REQUIRED WORK:
Your output should be every line below, copied exactly.

>>>>>

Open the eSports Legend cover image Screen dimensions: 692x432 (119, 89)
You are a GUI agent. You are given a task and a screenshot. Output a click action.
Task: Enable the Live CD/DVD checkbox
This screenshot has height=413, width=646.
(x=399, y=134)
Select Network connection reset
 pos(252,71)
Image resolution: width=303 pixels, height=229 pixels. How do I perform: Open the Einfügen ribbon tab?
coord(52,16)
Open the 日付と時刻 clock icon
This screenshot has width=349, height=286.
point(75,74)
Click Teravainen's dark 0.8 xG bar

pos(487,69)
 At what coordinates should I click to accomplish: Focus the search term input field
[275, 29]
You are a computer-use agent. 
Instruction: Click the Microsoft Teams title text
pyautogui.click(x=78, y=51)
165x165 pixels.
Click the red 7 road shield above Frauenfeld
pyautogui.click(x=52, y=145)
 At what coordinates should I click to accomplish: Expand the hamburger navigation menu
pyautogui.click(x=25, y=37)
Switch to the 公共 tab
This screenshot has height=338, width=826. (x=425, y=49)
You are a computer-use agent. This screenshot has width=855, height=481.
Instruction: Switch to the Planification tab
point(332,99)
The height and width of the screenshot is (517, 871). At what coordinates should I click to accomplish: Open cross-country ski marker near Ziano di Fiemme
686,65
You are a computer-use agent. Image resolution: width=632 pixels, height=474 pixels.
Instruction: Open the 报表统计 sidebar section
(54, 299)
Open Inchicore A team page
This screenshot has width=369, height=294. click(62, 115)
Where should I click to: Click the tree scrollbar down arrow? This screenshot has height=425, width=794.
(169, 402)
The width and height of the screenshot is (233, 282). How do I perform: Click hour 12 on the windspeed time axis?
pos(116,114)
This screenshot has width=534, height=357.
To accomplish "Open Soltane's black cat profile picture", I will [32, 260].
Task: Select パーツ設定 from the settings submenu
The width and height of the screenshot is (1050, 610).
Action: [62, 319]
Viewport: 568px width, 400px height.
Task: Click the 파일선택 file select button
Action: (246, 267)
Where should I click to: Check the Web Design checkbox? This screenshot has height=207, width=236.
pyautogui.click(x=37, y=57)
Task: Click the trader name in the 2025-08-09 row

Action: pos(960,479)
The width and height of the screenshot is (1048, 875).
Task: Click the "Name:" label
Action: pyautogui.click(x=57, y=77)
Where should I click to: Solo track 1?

<<<<<

SOLUTION FOR THIS EXERCISE:
Open the eSports Legend cover image Screen dimensions: 692x432 (119, 89)
You are a GUI agent. You are given a task and a screenshot. Output a click action.
Task: Enable the Live CD/DVD checkbox
This screenshot has height=413, width=646.
(x=399, y=134)
Select Network connection reset
 pos(252,71)
Image resolution: width=303 pixels, height=229 pixels. How do I perform: Open the Einfügen ribbon tab?
coord(52,16)
Open the 日付と時刻 clock icon
This screenshot has width=349, height=286.
point(75,74)
Click Teravainen's dark 0.8 xG bar

pos(487,69)
 At what coordinates should I click to accomplish: Focus the search term input field
[275, 29]
You are a computer-use agent. 
Instruction: Click the Microsoft Teams title text
pyautogui.click(x=78, y=51)
165x165 pixels.
Click the red 7 road shield above Frauenfeld
pyautogui.click(x=52, y=145)
 At what coordinates should I click to accomplish: Expand the hamburger navigation menu
pyautogui.click(x=25, y=37)
Switch to the 公共 tab
This screenshot has height=338, width=826. (x=425, y=49)
You are a computer-use agent. This screenshot has width=855, height=481.
Instruction: Switch to the Planification tab
point(332,99)
The height and width of the screenshot is (517, 871). At what coordinates should I click to accomplish: Open cross-country ski marker near Ziano di Fiemme
686,65
You are a computer-use agent. Image resolution: width=632 pixels, height=474 pixels.
Instruction: Open the 报表统计 sidebar section
(54, 299)
Open Inchicore A team page
This screenshot has width=369, height=294. click(62, 115)
Where should I click to: Click the tree scrollbar down arrow? This screenshot has height=425, width=794.
(169, 402)
The width and height of the screenshot is (233, 282). How do I perform: Click hour 12 on the windspeed time axis?
pos(116,114)
This screenshot has width=534, height=357.
To accomplish "Open Soltane's black cat profile picture", I will [32, 260].
Task: Select パーツ設定 from the settings submenu
The width and height of the screenshot is (1050, 610).
Action: [62, 319]
Viewport: 568px width, 400px height.
Task: Click the 파일선택 file select button
Action: (246, 267)
Where should I click to: Check the Web Design checkbox? This screenshot has height=207, width=236.
pyautogui.click(x=37, y=57)
Task: Click the trader name in the 2025-08-09 row

Action: pos(960,479)
The width and height of the screenshot is (1048, 875).
Task: Click the "Name:" label
Action: pyautogui.click(x=57, y=77)
Where should I click to: Solo track 1?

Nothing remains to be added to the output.